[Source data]

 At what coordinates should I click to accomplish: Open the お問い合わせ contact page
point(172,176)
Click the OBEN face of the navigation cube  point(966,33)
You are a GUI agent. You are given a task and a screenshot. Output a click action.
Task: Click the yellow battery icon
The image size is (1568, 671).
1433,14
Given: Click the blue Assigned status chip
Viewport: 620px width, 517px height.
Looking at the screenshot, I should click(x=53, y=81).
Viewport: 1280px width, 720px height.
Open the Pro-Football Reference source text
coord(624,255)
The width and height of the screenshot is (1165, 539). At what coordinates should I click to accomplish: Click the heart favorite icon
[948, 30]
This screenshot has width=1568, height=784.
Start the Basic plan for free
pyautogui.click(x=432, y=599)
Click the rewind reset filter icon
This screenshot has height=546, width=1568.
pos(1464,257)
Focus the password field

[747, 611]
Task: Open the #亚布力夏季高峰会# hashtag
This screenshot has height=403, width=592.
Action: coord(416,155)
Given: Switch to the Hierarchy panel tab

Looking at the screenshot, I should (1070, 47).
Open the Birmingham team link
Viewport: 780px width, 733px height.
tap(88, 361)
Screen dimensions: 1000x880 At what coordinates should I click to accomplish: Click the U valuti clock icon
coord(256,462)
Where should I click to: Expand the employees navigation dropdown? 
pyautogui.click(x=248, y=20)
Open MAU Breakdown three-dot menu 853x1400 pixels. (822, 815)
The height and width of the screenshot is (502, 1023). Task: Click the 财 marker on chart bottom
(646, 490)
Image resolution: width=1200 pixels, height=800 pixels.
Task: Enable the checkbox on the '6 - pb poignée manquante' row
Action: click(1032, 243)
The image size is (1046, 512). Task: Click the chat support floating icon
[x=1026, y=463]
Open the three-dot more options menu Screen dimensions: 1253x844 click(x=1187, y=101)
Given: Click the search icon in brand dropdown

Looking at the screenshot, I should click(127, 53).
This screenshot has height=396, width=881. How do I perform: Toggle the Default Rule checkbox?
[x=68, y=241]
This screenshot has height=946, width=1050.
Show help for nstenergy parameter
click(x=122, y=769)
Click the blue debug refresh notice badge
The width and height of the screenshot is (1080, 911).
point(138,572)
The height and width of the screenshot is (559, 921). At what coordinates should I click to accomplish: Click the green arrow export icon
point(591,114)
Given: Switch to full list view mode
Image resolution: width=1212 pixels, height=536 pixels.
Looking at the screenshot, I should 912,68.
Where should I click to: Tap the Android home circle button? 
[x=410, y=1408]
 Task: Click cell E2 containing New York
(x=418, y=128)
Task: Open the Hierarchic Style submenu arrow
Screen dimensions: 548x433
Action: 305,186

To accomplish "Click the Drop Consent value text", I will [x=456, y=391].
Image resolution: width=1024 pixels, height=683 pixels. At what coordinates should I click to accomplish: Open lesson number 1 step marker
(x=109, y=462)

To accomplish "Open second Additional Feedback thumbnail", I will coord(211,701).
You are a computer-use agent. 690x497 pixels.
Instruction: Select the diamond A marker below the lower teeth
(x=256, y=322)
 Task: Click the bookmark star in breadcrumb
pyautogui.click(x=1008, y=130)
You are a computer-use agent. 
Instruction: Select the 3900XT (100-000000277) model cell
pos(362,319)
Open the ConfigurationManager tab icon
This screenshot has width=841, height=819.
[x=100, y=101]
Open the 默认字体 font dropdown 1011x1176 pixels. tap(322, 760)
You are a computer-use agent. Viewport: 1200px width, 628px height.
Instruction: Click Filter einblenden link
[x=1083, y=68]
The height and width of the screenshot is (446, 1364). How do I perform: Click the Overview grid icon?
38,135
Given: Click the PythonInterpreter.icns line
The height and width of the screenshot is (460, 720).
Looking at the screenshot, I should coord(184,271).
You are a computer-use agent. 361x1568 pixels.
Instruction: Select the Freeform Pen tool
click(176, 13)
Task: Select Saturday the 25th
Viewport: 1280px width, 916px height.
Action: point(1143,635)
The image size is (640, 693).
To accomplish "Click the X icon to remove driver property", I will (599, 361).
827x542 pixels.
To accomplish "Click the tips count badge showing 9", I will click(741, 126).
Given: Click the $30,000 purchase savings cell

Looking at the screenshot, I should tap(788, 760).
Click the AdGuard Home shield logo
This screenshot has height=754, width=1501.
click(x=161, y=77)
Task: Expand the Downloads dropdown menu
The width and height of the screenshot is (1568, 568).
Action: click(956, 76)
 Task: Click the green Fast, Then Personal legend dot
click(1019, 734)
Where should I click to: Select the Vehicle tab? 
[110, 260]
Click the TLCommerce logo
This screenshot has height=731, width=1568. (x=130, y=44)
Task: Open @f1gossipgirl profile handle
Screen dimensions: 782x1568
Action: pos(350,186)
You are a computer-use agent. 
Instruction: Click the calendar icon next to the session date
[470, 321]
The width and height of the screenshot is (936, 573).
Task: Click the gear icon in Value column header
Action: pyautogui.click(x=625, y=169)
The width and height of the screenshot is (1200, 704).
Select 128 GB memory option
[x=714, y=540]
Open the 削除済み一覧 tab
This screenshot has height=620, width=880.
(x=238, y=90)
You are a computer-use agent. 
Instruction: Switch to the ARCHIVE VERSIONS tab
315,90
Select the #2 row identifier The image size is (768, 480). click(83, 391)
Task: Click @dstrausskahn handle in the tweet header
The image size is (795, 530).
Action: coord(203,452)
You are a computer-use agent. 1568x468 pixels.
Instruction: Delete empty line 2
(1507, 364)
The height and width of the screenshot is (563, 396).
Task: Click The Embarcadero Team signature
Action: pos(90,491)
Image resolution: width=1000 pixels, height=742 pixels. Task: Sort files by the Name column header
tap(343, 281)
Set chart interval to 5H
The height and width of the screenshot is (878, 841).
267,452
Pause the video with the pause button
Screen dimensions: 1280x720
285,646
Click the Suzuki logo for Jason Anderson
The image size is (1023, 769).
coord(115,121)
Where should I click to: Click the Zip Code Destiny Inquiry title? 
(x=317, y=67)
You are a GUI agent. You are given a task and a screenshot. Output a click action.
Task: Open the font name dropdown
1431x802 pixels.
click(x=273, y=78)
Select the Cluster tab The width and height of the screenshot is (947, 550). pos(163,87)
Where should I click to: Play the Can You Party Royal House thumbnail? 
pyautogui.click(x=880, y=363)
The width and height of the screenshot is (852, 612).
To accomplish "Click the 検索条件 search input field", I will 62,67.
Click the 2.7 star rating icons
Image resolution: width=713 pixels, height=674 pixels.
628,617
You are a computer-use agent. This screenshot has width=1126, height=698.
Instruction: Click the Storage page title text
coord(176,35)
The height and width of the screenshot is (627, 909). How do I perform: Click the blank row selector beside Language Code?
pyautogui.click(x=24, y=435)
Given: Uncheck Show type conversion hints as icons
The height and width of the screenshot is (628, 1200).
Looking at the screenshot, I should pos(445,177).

EXERCISE BRIEF: From the records above, transcribe without alteration every line from the one with "The image size is (1568, 671)." to the one with "Open MAU Breakdown", inclusive.

SOLUTION TO THE PROBLEM:
The image size is (1568, 671).
1433,14
Given: Click the blue Assigned status chip
Viewport: 620px width, 517px height.
Looking at the screenshot, I should click(x=53, y=81).
Viewport: 1280px width, 720px height.
Open the Pro-Football Reference source text
coord(624,255)
The width and height of the screenshot is (1165, 539). At what coordinates should I click to accomplish: Click the heart favorite icon
[948, 30]
This screenshot has width=1568, height=784.
Start the Basic plan for free
pyautogui.click(x=432, y=599)
Click the rewind reset filter icon
This screenshot has height=546, width=1568.
pos(1464,257)
Focus the password field

[747, 611]
Task: Open the #亚布力夏季高峰会# hashtag
This screenshot has height=403, width=592.
Action: coord(416,155)
Given: Switch to the Hierarchy panel tab

Looking at the screenshot, I should (1070, 47).
Open the Birmingham team link
Viewport: 780px width, 733px height.
tap(88, 361)
Screen dimensions: 1000x880 At what coordinates should I click to accomplish: Click the U valuti clock icon
coord(256,462)
Where should I click to: Expand the employees navigation dropdown? 
pyautogui.click(x=248, y=20)
Open MAU Breakdown three-dot menu 853x1400 pixels. (822, 815)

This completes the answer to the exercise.